La Presse — De toutes les manières, le rappel des exigences et procédures pour entamer la phase de reboisement est bénéfique, car des associations et des volontaires se proposent de réimplanter ce qui a été détruit.
Un élan qu’il faudrait assurément encourager mais qu’il est nécessaire d’encadrer.
Il y a des forêts qui demandent de deux à quatre ans d’observation et de suivi avant de faire quoi que ce soit. Cela est normal et les services qui veillent sur ce secteur des forêts en sont pleinement conscients.
Néanmoins, pour une surface qui a été complètement détruite et pour laquelle on a déployé des efforts considérables pour essayer de la sauver, se pose la question d’accès et de sécurisation que l’on doit lancer en attendant la repousse ou le reboisement. Pour que cela ne se reproduise pas et pour savoir agir en cas de nécessité.
Le reboisement des forêts brûlées est un processus long et coûteux qui repose sur la sécurisation des lieux, la régénération naturelle et une replantation adaptée
Cette sécurisation passe par une analyse des risques à encourir par d’éventuelles chutes d’arbres et par le dégagement des parcelles sinistrées.
Mais c’est aussi par la mise en place d’une logistique d’accès rapide pour éviter le renouvellement de cette catastrophe. La géographie de la future forêt ne sera jamais plus comme celle qui a été détruite. Il faudrait immédiatement la retracer en fonction des actions à entreprendre pour réduire les risques et veiller à la dégager en mettant en place les mesures d’accès rapides qui s’imposent. Cela coûtera cher en matériel et en temps de travail.
Durant ces années d’attente et d’observation, il y a lieu d’étudier les solutions de rechange. On ne peut, en effet, attendre des années pour étudier ces mesures de sécurisation qui s’imposent et les appliquer une fois que la repousse est amorcée.

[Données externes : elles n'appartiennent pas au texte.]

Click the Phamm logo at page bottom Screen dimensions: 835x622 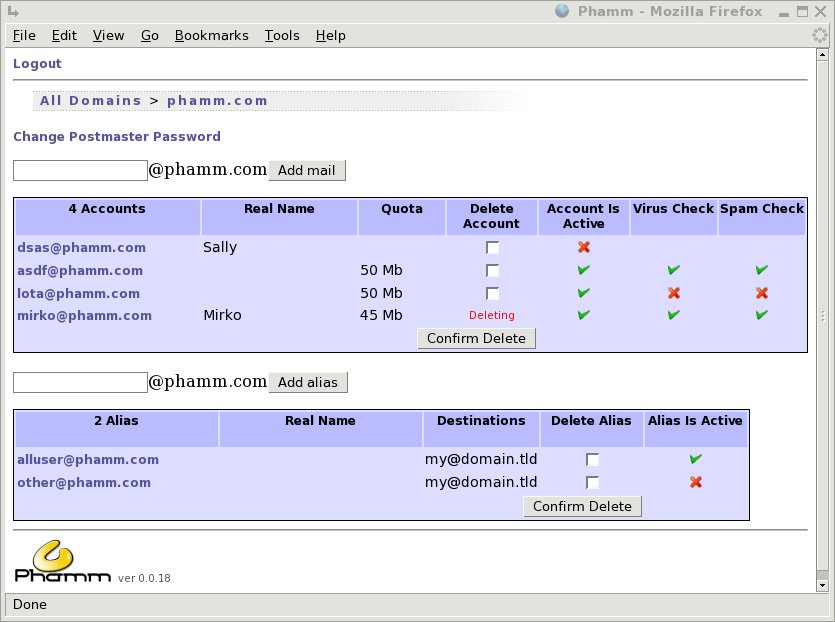click(62, 562)
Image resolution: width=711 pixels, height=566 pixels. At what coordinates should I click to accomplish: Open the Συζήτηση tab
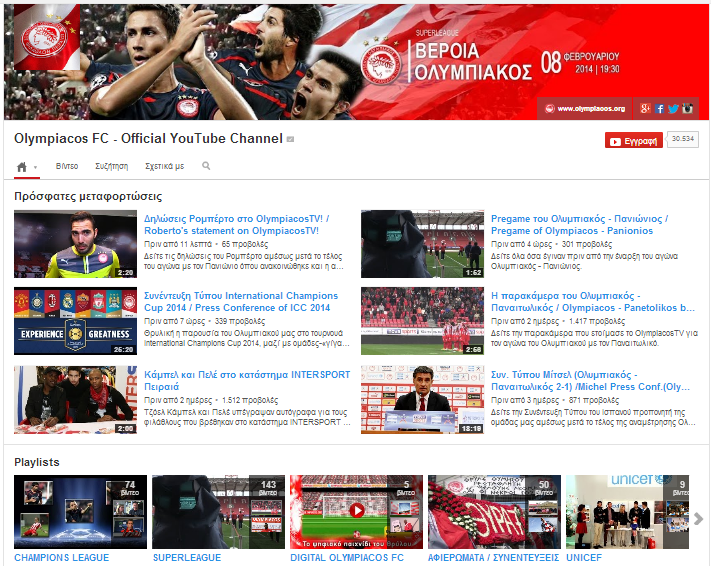(x=112, y=167)
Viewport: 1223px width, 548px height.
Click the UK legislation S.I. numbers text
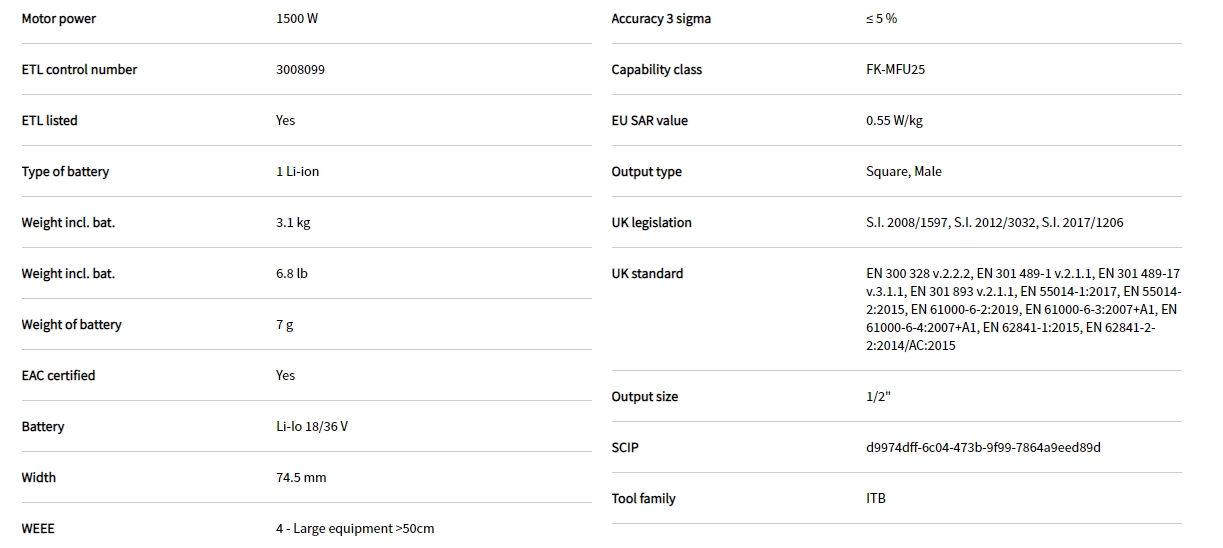(994, 223)
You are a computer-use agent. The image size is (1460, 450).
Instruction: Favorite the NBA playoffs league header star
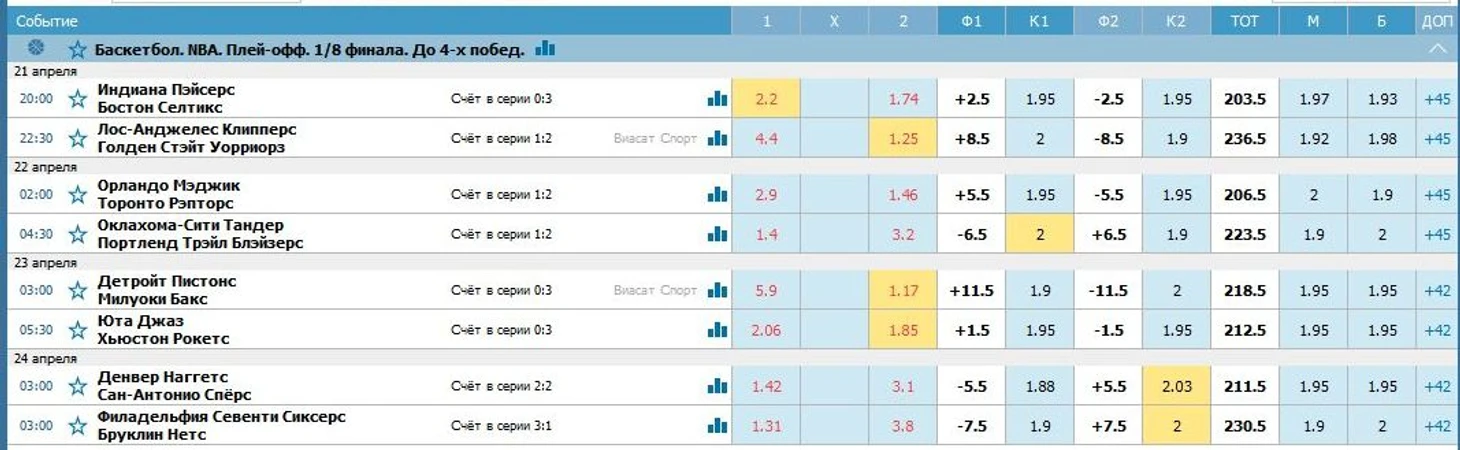77,49
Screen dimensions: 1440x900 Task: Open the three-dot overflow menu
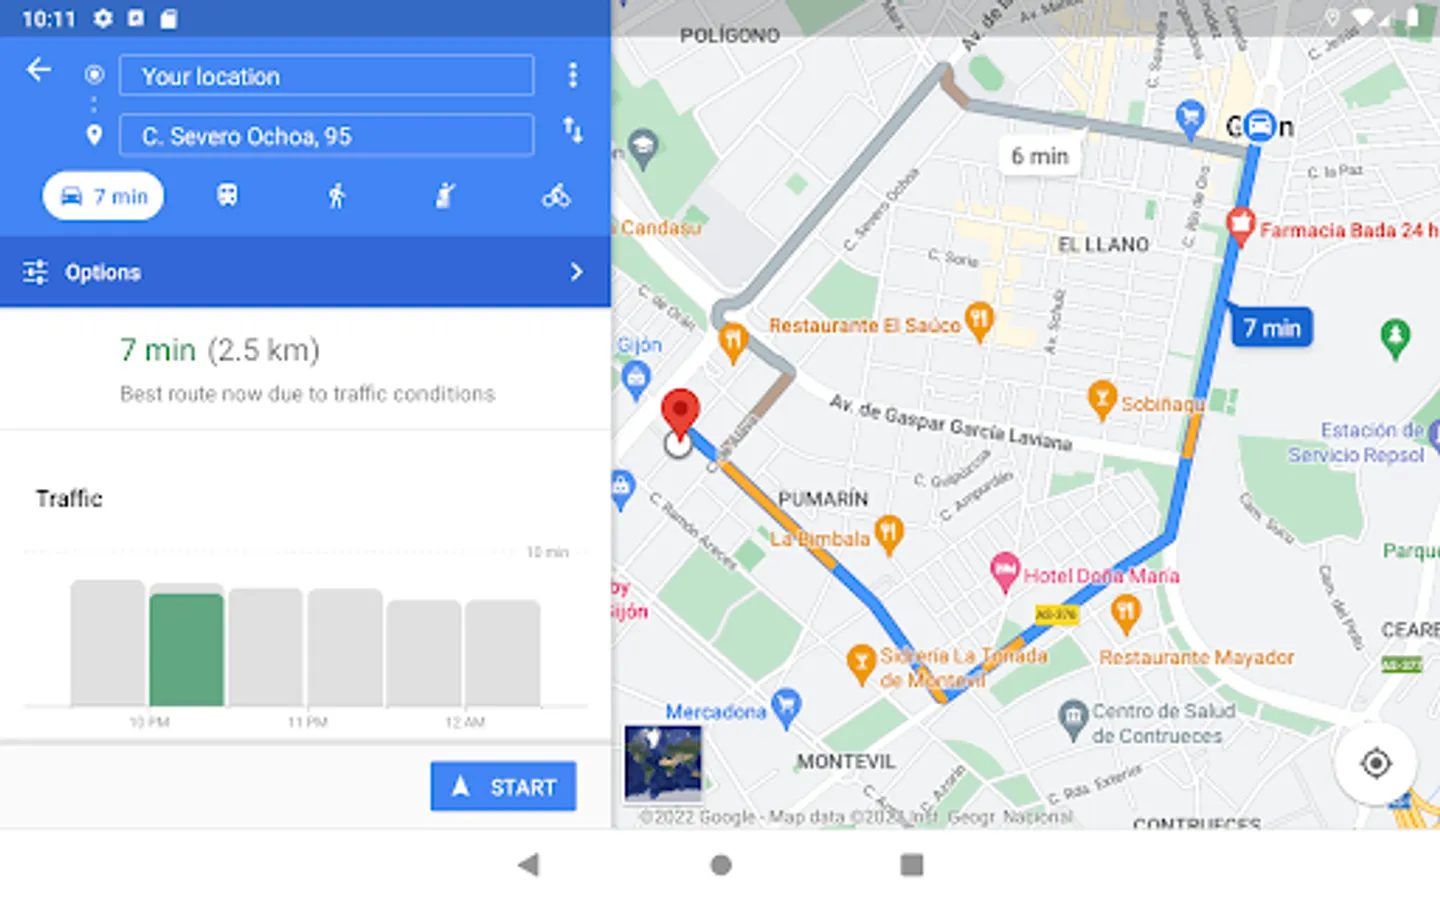click(x=573, y=75)
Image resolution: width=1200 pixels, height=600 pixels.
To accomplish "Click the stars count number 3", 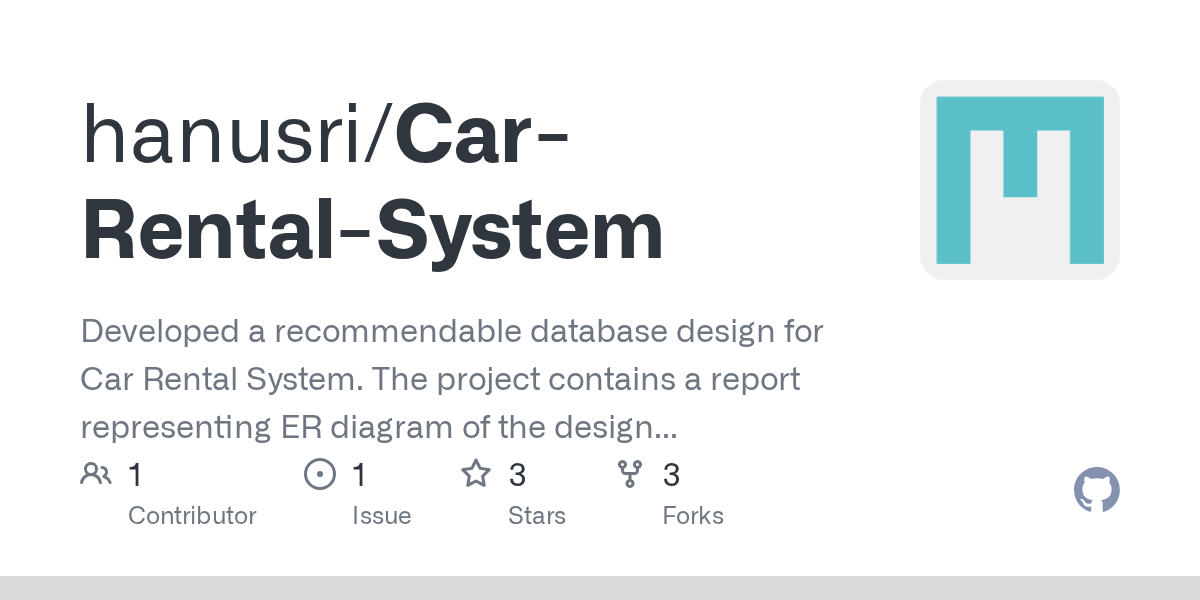I will 517,475.
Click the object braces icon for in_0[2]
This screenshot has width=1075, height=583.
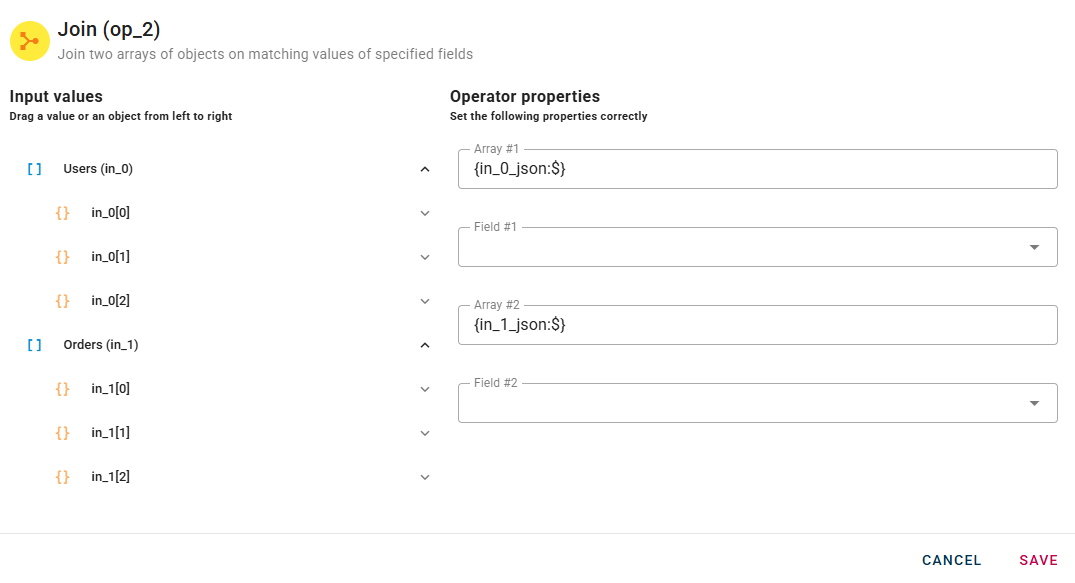62,301
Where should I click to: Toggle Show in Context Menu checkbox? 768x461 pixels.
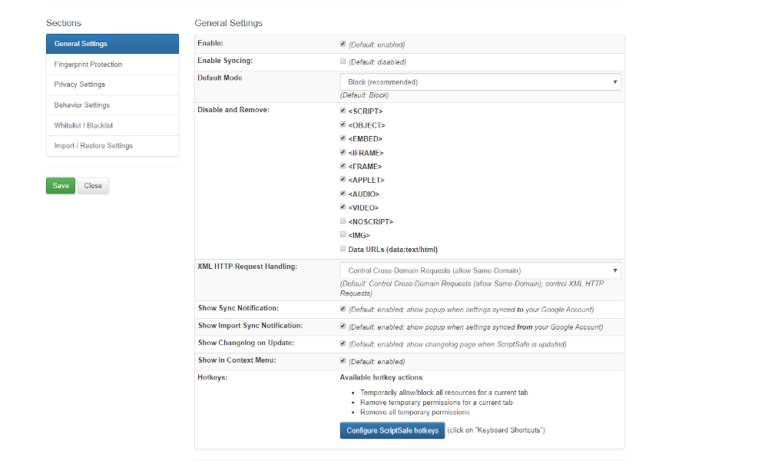[343, 361]
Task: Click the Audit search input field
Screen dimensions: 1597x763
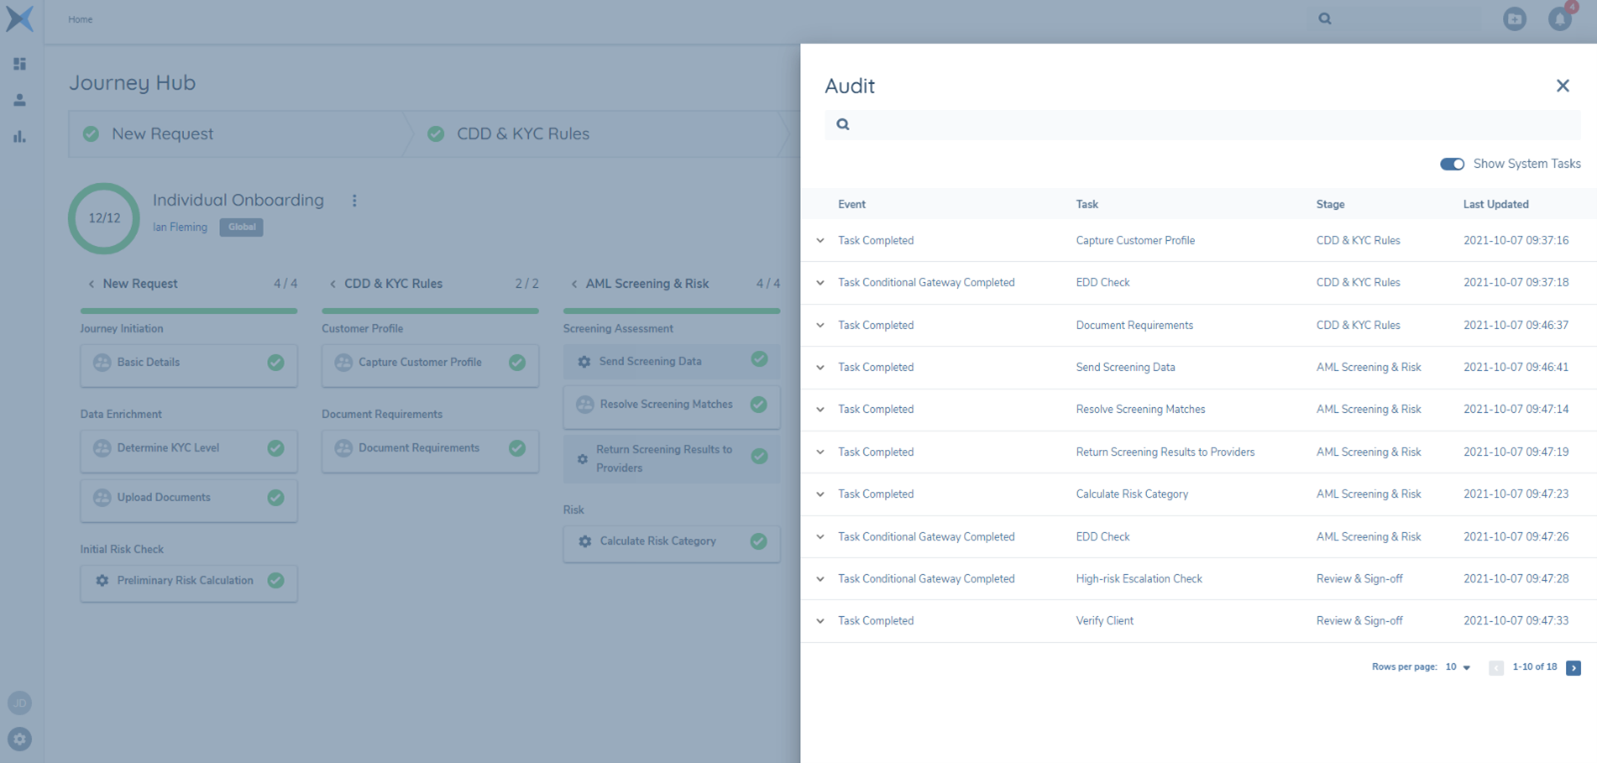Action: pos(1210,125)
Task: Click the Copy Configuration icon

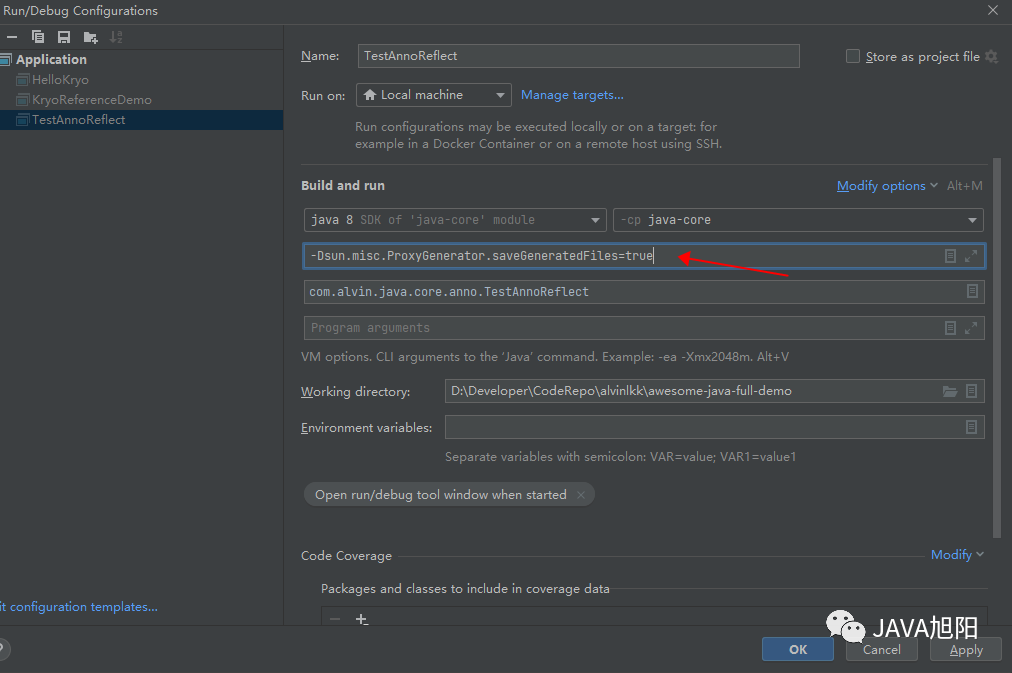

Le climat de moins en moins clément, le manque d’eau et l’absence actuelle de moyens de surveillance continue sont à prendre en considération. Au terme de cette période d’attente, tout doit être mis en place, sans attente ni hésitation.
Sans oublier que d’autres lieux ont besoin de ces mesures de sécurisation et d’accès faciles qu’il faudrait envisager au plus tôt.